Our findings provide preliminary evidence of the factors that influence clinicians’ reporting of PUE cases. The results suggest that training on the PUE surveillance system should be promoted and reinforced among medical staff. In particular, all clinicians should be informed about the existence of the PUE surveillance system and the reporting requirements. In addition, testing technologies in hospital laboratories should to be improved, especially in primary and unclassified hospitals. Further investigation would be helpful for identifying the problems in implementing the surveillance- based reporting system and preventing potential emerging infectious diseases.

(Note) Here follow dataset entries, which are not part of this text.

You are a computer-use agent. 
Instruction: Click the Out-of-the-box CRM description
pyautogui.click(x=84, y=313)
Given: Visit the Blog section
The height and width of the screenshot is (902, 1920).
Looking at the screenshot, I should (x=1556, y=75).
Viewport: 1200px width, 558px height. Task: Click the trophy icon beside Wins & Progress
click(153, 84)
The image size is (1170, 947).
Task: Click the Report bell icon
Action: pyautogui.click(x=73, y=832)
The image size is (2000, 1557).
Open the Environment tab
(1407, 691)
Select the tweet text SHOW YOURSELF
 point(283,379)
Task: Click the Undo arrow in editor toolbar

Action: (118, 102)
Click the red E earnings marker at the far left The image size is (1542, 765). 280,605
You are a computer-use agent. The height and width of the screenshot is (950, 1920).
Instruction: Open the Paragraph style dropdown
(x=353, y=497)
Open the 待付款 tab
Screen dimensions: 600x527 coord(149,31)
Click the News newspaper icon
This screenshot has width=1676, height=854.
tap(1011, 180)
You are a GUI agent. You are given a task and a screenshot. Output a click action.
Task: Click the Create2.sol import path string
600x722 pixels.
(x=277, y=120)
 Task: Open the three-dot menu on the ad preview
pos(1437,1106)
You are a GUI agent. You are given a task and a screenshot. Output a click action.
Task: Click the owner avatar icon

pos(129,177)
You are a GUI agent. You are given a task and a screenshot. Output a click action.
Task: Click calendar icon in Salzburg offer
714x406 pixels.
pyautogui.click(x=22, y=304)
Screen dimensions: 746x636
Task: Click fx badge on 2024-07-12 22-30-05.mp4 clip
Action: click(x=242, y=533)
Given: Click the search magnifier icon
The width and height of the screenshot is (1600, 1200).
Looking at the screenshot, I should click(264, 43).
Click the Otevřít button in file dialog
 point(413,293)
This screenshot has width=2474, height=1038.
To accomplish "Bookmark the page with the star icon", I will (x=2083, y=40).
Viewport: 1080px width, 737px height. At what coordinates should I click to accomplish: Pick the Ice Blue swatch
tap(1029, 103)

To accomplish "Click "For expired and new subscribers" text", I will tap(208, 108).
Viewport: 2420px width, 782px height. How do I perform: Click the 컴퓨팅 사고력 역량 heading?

Conflict of interest statement

We declare that we have no conflict of interest.

Funding

This research was funded by the Foshan Scientific and Technological Key Project for COVID-19 (grant numbers 2020001000430). The funder had no role in study design, data collection and analysis, decision to publish, or preparation of the manuscript.

Authors’ contributions

Both H.D. and Y.Z. performed data curation and wrote the original draft. Y.C. conducted investigations. J.T. did the formal analysis. Both S.Z. and Y.D. carried out methodologies and visualisations. D.Z. contributed to the final version of the manuscript. All listed authors contributed significantly to the creation of this manuscript, each having fulfilled criteria as established by the ICMJE and all who meet the four criteria are identified as authors. All authors have read and agreed to the published version of the manuscript.